Embracing diversity makes firms stronger, writes Jim Barnett
Building work environments that embrace and encourage the differences among people is a known performance-booster. That’s because diversity gives you access to the full range of perspectives to make your business the best it can be.
But beyond the economics, it’s our role as leaders to ensure our team is heard – to empower them to make a difference, to promote their success, and make them feel included.
However, achieving greater inclusivity in practice – the challenge that we now call the diversity and inclusion gap in the workplace – has turned out to be difficult for some to crack. We believe that one of the best places to begin is by addressing unconscious bias in our teams. Unconscious bias may be quietly preventing you from achieving the outcomes you’re aiming for.
Bias often results from over-promoting representation of certain groups. And it can be a pretty hard-wired, basic human issue: Google research shows how subconscious judgments impact many workplace decisions and influence the policies and practices we design. Those policies and practices inform our behaviour as a matter of course and, as this research states, these biases “can cause people to overlook great ideas, undermine individual potential, and create a less-than-ideal work experience for colleagues”.
Clearly, addressing and reducing this bias will help in meeting your diversity and inclusion goals. But how? We have identified a few clear steps to help make workplace diversity a reality for any organisation.
An honest appraisal and clear communication
First, be aware of your blind spots and how they may be colouring your interactions with others. You can do this both by leading through reflection and by taking a hard look at your people data. Reflect on why you may be drawn to certain candidates, team members, or colleagues – do these individuals genuinely meet your criteria for success, or is it because they are similar to you? What does the data show you about your hiring and promotion practices?
Hold yourself and your team accountable for counteracting bias by publicly communicating your goals for new hires and promotions, and how these will be assessed. At our company, Glint, one of our company values is to “default to open.” By this, we mean we try to be as open as possible with information and data and also approach all interactions, discussions, and any situations that involve conflict with an open mind. At the same time, we endeavour to look at challenging situations as opportunities to learn. The way we do this is to try to stay as curious as possible and regularly ask ourselves the question, ‘What if the reverse of what I assume is actually true here?’ In the area of bias, we ask, “how could bias be impacting our company’s people strategies?”

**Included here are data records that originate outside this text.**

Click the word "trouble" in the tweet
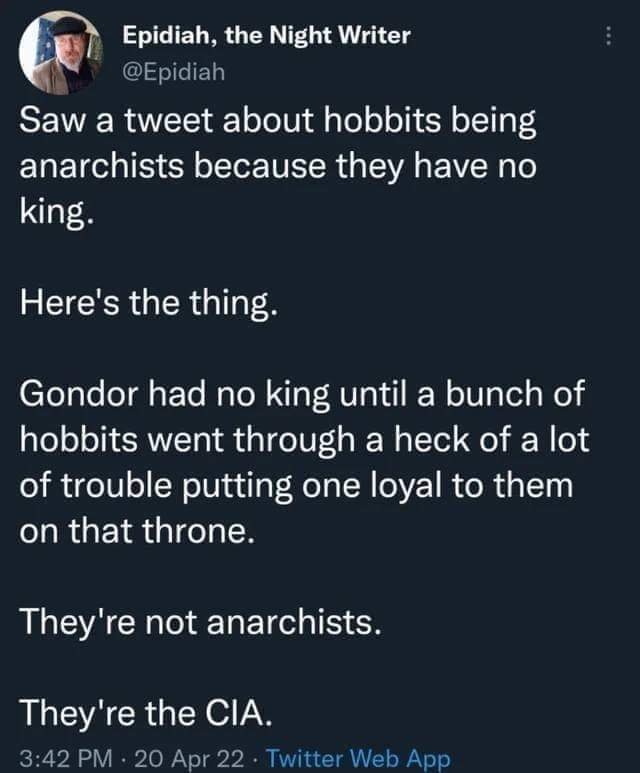The width and height of the screenshot is (640, 773). click(x=116, y=486)
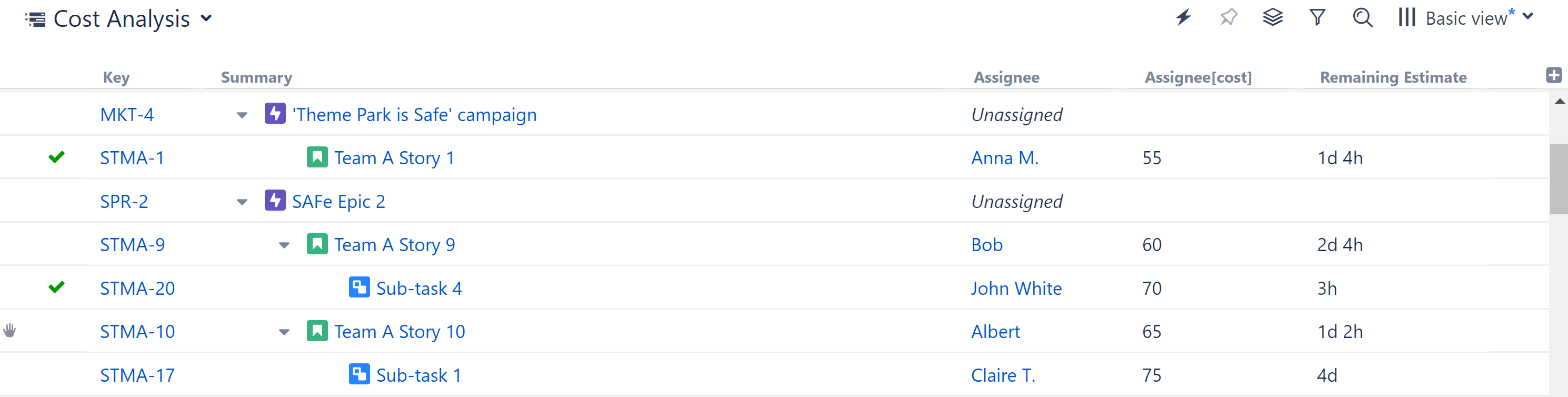Open the filter funnel icon
The height and width of the screenshot is (397, 1568).
1317,18
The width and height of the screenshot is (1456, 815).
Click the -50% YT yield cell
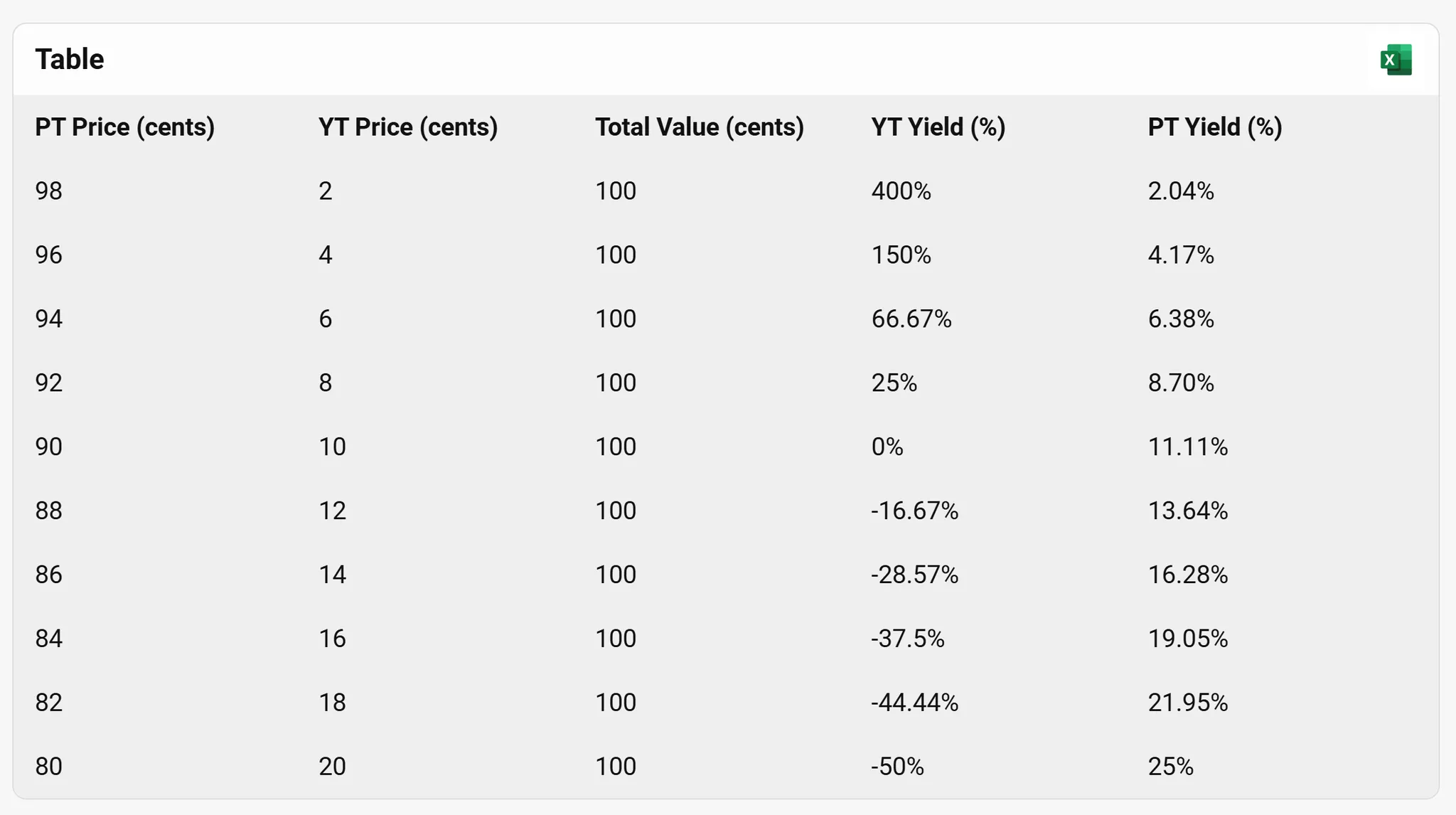coord(898,767)

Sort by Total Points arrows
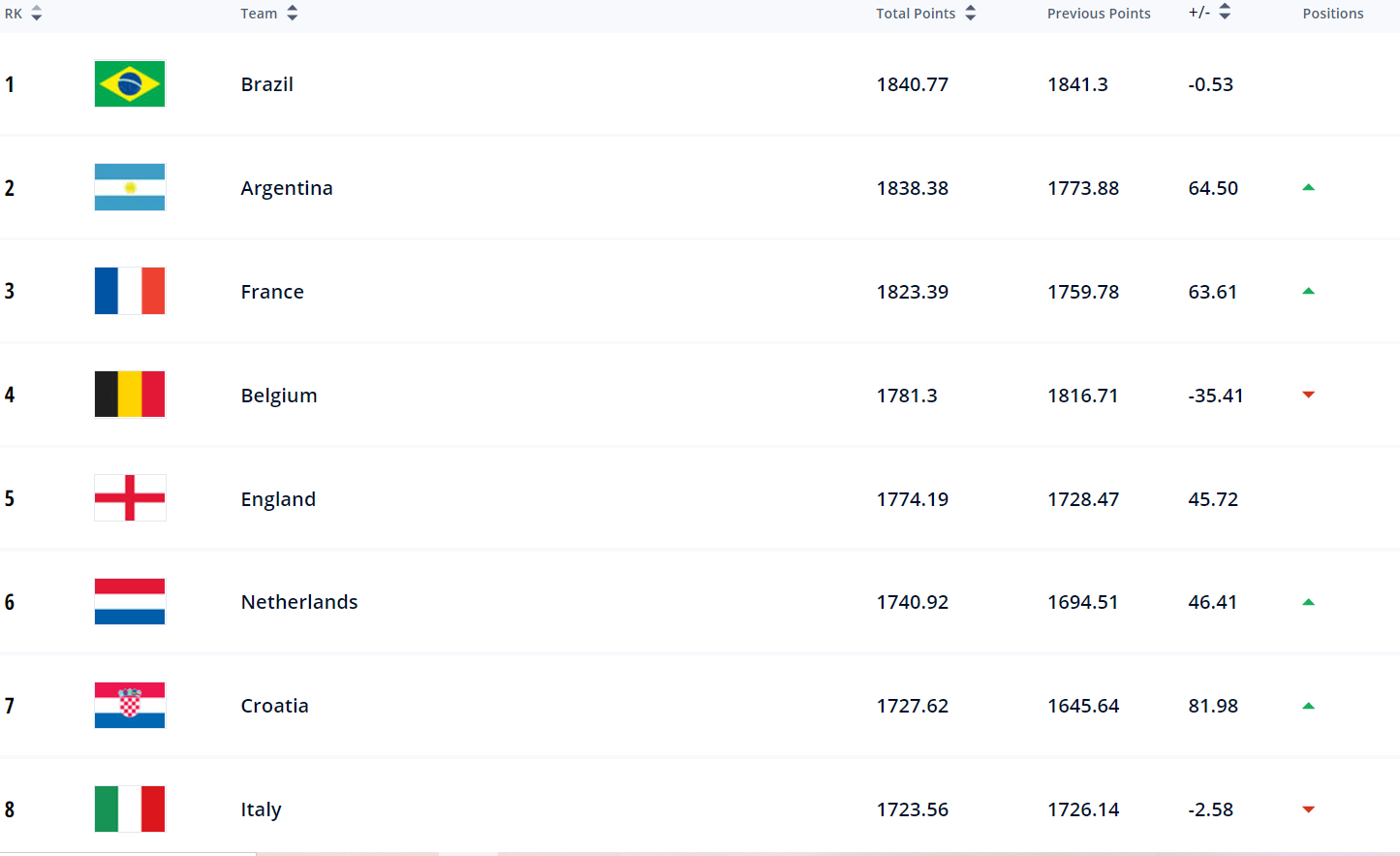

Look to spotlight real examples of acknowledging bias in the moment, and then use these examples to underline why it’s so important to understand and address.
One of our customers is putting all this into practice and helping to meet their diversity and inclusion goals. That’s Sky UK, whose managers use a simple toolkit containing research on why diversity and inclusion matters, and materials specifically for its senior leaders so they are empowered to communicate about diversity in the workplace.
A conversation-based culture
Best practice suggests you should also seek to encourage an environment that supports open conversations between managers and employees – among teams and across the organisation. Positive, open conversation is the foundation of change: it can fundamentally alter our understandings of one another, as well as boost empathy and strengthen our own comfort with authenticity.
How do we implement this? Leaders must seek feedback from their teams on a frequent basis and ensure that everyone’s opinion is taken into consideration. Organisations should also try and involve as diverse a set of people as possible to review and support the policies being created, in order to ensure their design is reflective of true diversity of thought and experience.
Leadership need to ensure the whole organisation is provided with guidelines for how to facilitate and conduct effective conversations within their teams, and continuously reinforce their importance. Providing teams with timeframes for holding these conversations can help reduce resistance to engaging in these discussions.
At Sky UK, facilitators use guides with videos and quizzes to get the conversation going in their teams. It also supports five internal diversity and inclusion employee networks – parents@sky, LGBT+@sky, women@sky, multiculture@sky and body&mind@sky – all run by volunteers with an exec sponsor and light touch guidance from the inclusivity team. According to Catherine Garrod, the firm’s Head of Inclusion, the data and comments these gather are “a fantastic source of insight creating bottom-up pressure from their members, keeping us focused on the things that matter most to our people”.
Measuring progress is important
There is a long-standing maxim that only that what gets measured gets improved. So, ensure you are frequently measuring and reporting on the sentiments and actions of your teams.
With frequent ongoing engagement surveys in place and data (that you’ll ideally receive on an on-going basis, not just every six months), you can look for trends, bright spots, and patterns. Do individuals feel a sense of inclusion, or are they feeling excluded? Do they feel like they have a significant role to play, or do they feel overlooked and underappreciated?
Use these survey insights to fuel conversations and to focus any actions you take to address concerns. And never forget that while HR teams can create company-wide programmes for hiring, retaining and promoting a wider range of employees, individual departments and teams are best placed to track and ensure that progress is being made for individuals.
Our diverse future is a rich one
When it comes to the values of diversity, inclusion, and belonging, the time for talk is long past. Now, it’s time for action. No organisation has completely figured out how to eradicate unconscious bias, but the benefits of true workplace diversity are so obviously attractive that the challenges inherent in it simply have to be addressed.
Addressing unconscious bias is a great place to start that journey.